TM Prompt #218: Lies

Feb 18, 2008 22:45

TM Prompt #218: Write about a lie your parents told you.



My mother told me only one lie. But it was a pretty frakking big one.

She said that physical pain was not real. She said that all the things she did to me were nothing compared to what emotional pain can feel like. She said that forcing me to endure pain would make me a stronger person, would make me able to tolerate almost anything. Well, maybe that last part is true. But the rest of it? Frakking lies.

Physical pain exists. You haven't lived until your fingers are being slammed in a godsdamned door. You haven't lived until you're being smacked, open palm, full across your face. You haven't lived until you try and cook, put on clothes, open a jar lid, and you can't because your hands are in casts and it hurts too much to bend your fingers anyway. You haven't lived until you've had to explain to people at school about the latest "accident" or "clumsy moment" you had. You haven't lived until you've stayed up all night trying to invent new accidents, thinking of the ones you've already used and which ones can't be reused.

I burned my hand.

It was so frakking stupid - I didn't see the door closing in time to get my hand out of the way!

I tripped.

I hit my head on my night table.

Frak, I must have used them all.

I never wanted to tell people what my mother did to me because I knew she'd make my life worse than in hells if I let the secret out. And the crazy frakking thing is, after awhile, I started to believe what she told me. I started to believe that physical pain was all in my mind and that if I felt it, it was a sign of weakness. I didn't want to acknowledge that I was fallible. So I didn't wince. I didn't grimace. I didn't cry. I just stared at her as she hit me, slammed me, punched me.

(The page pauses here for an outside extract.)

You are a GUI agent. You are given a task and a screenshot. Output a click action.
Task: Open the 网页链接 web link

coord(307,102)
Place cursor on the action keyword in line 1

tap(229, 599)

Hey, it was better than being smacked around more if I showed pain.

I didn't know then that years later, these lessons would serve me. I didn't know that on a desolate moon, they would enable me to crawl from my shattered Viper on a broken knee. Struggling and cursing all the way but still frakking doing it. Those lessons helped me find the Cylon Raider. They helped me figure out how to pilot it. They helped me when the Old Man firmly and unequivoably shot down my plans to fly the tylium refinery mission.

But even through all of that - even though those lessons saved my frakking life - I still cannot overlook one fact.

My mother lied to me.

She said physical pain does not exist.

That's a frakking lie. Pure and simple.

Kara "Starbuck" Thrace
Battlestar Galactica
470 words
((OOC note: For those of you who have friended this journal recently, I just wanted to reiterate that I'm doing these TM prompts unofficially. They are in no way intended to be an infringement upon the rights of Kara's current TM mun.))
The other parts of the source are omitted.